What you will do: Pick out every row below that contains the word "field" with the same capitalization, and copy each such row in full.

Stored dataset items

------------------------------------------------------------

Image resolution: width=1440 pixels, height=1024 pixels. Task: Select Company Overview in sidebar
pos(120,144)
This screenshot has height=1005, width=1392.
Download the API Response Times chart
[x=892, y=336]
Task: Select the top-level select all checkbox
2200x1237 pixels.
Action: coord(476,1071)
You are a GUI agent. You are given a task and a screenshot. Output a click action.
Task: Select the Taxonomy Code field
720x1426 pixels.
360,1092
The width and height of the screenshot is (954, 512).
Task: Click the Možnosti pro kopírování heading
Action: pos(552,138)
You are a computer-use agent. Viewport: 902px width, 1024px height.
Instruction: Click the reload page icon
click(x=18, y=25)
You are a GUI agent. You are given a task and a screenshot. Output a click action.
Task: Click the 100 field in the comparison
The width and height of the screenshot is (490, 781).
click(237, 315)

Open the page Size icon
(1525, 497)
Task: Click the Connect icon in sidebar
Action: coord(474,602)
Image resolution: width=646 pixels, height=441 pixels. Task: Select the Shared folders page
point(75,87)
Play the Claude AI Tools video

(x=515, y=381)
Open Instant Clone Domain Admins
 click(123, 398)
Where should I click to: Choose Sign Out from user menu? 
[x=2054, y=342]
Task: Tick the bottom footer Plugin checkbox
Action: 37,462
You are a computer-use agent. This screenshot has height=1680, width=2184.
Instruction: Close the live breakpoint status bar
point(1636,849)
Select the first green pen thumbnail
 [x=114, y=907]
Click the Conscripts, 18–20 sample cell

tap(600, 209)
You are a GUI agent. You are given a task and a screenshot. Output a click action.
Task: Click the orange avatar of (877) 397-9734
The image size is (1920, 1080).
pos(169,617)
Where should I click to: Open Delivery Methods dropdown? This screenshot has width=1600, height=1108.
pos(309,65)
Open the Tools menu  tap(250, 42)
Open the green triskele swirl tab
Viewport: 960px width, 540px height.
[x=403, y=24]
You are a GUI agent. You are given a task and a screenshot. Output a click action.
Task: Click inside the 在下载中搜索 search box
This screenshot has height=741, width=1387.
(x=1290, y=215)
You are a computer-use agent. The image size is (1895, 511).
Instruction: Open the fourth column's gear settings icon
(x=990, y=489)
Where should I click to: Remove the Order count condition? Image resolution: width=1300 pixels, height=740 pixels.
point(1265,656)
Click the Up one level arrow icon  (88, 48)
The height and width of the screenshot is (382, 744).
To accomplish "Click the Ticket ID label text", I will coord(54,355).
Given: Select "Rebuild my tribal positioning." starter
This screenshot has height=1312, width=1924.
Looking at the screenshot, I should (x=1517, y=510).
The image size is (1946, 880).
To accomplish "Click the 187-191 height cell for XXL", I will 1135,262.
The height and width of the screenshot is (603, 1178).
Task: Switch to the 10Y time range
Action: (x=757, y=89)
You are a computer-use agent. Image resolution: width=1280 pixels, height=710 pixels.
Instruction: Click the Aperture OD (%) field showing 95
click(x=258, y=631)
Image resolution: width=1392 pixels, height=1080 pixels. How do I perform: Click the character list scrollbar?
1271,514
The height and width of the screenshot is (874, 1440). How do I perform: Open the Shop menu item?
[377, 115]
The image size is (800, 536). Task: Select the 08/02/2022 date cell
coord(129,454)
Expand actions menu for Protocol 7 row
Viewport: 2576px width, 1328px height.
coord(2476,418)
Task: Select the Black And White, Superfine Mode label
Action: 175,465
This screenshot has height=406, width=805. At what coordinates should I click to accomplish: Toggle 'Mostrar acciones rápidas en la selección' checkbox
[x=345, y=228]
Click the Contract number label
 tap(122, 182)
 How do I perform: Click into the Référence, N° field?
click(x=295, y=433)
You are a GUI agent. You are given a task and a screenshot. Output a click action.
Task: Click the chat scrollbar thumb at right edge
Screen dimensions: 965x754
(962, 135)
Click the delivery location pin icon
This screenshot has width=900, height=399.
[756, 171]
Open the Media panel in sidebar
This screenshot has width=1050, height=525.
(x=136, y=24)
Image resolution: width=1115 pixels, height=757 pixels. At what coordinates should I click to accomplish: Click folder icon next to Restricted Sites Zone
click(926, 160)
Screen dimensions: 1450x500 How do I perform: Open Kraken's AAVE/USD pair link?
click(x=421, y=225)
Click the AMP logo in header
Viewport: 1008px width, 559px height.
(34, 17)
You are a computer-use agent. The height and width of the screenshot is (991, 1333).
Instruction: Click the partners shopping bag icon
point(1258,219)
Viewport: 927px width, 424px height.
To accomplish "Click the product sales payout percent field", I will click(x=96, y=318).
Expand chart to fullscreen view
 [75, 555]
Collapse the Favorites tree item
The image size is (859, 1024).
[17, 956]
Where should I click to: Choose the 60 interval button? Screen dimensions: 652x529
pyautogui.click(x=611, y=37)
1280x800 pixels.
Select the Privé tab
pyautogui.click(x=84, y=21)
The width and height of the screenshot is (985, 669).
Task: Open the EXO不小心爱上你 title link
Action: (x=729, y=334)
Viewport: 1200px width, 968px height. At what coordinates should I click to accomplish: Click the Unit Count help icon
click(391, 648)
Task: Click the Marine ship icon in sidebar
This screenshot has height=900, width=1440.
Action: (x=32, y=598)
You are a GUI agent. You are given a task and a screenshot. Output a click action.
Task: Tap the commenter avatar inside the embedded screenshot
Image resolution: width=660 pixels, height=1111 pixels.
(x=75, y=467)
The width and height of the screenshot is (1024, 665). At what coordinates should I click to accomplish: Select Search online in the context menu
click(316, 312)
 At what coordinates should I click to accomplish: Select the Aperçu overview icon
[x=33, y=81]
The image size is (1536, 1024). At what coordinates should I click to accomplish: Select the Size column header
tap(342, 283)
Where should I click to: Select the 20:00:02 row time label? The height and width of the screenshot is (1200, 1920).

------------------------------------------------------------

Exercise result:
Task: Select the Taxonomy Code field
Task: Click the 100 field in the comparison
Instruction: Click the Aperture OD (%) field showing 95
 How do I perform: Click into the Référence, N° field?
To accomplish "Click the product sales payout percent field", I will click(x=96, y=318).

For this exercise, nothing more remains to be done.